- _Stored data_
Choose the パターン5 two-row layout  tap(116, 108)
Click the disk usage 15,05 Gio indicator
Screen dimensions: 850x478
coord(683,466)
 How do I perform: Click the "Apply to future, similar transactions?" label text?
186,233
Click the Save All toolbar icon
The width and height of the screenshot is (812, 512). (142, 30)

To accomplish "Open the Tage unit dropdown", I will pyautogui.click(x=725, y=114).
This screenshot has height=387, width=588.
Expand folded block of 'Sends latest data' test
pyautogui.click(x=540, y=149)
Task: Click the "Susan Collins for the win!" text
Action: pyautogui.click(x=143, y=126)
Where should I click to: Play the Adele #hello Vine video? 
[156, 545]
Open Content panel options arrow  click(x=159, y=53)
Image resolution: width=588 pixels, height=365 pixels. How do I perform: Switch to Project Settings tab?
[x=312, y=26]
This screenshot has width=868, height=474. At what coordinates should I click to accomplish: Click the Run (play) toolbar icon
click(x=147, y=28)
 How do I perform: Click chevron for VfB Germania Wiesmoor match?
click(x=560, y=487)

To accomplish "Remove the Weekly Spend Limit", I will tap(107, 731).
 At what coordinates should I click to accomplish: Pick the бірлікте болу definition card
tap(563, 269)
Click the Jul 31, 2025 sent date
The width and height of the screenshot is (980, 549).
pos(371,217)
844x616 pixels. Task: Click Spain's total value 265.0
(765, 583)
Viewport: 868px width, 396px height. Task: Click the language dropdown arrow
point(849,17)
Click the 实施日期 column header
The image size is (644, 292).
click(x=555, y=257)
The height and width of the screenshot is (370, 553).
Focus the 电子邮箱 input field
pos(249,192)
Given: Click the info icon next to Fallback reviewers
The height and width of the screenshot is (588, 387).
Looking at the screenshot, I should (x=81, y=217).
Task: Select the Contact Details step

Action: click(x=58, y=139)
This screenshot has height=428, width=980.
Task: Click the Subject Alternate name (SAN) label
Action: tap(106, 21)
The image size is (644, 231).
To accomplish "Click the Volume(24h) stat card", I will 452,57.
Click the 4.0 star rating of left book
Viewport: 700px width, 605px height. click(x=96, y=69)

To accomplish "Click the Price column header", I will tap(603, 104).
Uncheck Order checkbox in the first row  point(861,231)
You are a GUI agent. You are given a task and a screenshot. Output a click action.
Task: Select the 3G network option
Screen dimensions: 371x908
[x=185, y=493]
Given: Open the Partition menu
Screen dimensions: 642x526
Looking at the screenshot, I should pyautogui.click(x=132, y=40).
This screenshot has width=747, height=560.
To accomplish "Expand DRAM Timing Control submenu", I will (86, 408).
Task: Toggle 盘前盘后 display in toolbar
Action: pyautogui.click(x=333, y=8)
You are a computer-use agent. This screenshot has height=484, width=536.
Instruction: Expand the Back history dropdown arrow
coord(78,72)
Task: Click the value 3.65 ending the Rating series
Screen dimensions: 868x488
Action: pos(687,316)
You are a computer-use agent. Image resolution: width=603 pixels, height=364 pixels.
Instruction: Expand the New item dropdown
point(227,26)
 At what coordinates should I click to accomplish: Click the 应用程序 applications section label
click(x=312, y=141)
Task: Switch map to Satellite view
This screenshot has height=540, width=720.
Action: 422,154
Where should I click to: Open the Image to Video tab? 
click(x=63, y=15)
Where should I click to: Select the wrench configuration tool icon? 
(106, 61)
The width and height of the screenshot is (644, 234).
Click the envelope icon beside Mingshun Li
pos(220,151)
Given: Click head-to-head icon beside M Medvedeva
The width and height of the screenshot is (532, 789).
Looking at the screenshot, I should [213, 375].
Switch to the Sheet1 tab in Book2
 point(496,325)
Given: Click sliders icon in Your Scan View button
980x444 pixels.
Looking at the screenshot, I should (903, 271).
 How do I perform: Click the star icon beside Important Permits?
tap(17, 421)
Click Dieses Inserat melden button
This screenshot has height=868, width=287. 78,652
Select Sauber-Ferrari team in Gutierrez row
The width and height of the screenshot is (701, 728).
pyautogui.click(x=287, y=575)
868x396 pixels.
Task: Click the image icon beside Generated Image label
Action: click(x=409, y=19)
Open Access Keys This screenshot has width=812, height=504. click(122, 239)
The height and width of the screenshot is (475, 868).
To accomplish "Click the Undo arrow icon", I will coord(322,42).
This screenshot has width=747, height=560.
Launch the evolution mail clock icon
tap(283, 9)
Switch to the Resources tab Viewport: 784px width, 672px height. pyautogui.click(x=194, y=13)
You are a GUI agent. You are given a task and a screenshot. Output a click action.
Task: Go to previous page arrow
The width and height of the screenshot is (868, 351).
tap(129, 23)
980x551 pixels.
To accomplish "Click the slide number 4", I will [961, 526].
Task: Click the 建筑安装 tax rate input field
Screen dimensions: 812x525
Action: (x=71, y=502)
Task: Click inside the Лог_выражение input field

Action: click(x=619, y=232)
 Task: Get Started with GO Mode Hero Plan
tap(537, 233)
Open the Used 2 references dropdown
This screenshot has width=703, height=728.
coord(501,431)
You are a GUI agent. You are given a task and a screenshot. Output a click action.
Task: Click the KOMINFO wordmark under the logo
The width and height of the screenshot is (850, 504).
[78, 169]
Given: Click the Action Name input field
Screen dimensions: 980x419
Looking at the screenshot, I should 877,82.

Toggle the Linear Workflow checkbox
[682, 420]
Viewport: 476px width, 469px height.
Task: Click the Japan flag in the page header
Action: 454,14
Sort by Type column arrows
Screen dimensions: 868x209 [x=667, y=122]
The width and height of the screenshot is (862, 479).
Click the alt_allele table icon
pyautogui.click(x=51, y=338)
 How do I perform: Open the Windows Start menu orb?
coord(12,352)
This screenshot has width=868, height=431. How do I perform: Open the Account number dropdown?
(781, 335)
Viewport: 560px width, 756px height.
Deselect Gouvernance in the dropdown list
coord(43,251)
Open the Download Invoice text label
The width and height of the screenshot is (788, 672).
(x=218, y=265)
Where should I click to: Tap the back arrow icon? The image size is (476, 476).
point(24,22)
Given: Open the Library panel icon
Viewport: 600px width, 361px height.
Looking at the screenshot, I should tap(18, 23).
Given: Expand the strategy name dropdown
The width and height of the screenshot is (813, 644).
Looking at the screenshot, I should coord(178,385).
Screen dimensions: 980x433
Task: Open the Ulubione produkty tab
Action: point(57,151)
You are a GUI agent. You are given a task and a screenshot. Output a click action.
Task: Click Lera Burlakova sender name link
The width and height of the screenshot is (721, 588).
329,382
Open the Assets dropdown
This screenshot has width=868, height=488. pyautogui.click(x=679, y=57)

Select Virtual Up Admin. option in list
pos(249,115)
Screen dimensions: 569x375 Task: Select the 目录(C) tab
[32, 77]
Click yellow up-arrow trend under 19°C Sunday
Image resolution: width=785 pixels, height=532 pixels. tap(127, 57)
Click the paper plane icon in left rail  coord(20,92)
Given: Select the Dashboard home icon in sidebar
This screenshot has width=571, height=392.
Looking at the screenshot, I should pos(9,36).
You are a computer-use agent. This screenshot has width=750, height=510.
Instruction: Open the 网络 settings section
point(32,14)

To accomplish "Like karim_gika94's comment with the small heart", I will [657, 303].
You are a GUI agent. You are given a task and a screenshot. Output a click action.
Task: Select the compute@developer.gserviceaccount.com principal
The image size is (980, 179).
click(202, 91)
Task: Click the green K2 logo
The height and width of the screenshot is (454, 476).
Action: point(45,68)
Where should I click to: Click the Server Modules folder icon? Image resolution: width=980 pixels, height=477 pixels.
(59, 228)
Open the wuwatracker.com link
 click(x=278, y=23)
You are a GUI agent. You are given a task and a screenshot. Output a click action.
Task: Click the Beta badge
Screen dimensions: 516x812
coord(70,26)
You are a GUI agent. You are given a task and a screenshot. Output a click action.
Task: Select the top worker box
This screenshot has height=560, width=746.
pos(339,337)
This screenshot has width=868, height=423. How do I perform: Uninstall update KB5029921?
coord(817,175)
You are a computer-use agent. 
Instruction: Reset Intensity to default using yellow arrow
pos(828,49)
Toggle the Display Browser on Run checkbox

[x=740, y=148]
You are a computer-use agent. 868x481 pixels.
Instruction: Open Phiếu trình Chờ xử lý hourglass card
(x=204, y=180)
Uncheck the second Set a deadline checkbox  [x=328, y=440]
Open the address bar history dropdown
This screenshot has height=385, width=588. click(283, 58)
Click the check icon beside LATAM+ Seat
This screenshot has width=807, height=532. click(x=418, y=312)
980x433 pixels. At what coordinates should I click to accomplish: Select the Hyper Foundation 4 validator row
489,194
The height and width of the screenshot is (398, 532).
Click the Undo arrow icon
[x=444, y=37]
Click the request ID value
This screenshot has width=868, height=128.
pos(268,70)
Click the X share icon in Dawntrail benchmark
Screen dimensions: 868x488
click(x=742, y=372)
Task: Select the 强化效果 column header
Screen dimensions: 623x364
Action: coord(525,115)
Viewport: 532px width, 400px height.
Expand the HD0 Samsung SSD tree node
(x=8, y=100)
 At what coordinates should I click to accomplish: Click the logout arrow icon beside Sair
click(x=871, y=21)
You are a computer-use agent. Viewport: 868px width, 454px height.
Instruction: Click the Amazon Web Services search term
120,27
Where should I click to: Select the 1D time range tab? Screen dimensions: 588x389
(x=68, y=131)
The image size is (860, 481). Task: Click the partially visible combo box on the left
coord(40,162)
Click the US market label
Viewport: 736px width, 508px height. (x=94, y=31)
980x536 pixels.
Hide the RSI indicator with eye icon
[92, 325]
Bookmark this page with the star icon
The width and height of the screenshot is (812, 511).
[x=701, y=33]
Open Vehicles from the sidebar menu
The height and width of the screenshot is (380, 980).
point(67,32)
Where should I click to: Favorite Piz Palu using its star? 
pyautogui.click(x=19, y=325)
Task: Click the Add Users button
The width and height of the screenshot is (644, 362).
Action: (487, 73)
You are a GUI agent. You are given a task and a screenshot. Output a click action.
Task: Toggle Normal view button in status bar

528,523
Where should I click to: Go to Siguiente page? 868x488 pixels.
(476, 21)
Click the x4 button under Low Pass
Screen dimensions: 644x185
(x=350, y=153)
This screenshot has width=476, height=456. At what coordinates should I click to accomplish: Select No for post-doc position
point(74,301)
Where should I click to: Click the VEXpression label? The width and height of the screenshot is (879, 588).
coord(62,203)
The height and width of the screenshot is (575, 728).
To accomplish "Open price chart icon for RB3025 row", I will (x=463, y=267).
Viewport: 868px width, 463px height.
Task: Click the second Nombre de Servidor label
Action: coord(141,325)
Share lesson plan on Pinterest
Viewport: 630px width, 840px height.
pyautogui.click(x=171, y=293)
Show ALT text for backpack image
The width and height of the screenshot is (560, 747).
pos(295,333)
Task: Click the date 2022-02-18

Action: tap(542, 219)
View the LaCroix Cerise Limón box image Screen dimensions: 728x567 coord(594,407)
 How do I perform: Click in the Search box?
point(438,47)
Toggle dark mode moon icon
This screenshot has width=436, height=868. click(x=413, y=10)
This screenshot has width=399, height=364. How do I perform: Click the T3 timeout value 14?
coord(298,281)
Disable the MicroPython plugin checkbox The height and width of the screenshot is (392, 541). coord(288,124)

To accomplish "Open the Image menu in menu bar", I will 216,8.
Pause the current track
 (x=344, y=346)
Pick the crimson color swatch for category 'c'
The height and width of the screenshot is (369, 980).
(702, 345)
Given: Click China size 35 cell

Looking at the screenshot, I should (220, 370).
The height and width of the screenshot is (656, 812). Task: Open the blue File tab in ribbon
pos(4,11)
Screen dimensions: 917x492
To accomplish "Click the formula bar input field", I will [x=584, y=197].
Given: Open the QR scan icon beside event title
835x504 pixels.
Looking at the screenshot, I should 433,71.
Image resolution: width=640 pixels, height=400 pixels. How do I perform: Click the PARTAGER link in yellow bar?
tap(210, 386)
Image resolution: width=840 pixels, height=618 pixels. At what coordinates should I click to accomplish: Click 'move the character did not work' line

- _Action item_
Only one part of the material above is to be transcribed, namely the lines starting with the line that has "Where should I click to: Open" and going on through the line that has "Given: Click sliders", exactly as they stand.

- _Output for this task_
Where should I click to: Open the Image to Video tab? 
click(x=63, y=15)
Where should I click to: Select the wrench configuration tool icon? 
(106, 61)
The width and height of the screenshot is (644, 234).
Click the envelope icon beside Mingshun Li
pos(220,151)
Given: Click head-to-head icon beside M Medvedeva
The width and height of the screenshot is (532, 789).
Looking at the screenshot, I should [213, 375].
Switch to the Sheet1 tab in Book2
 point(496,325)
Given: Click sliders icon in Your Scan View button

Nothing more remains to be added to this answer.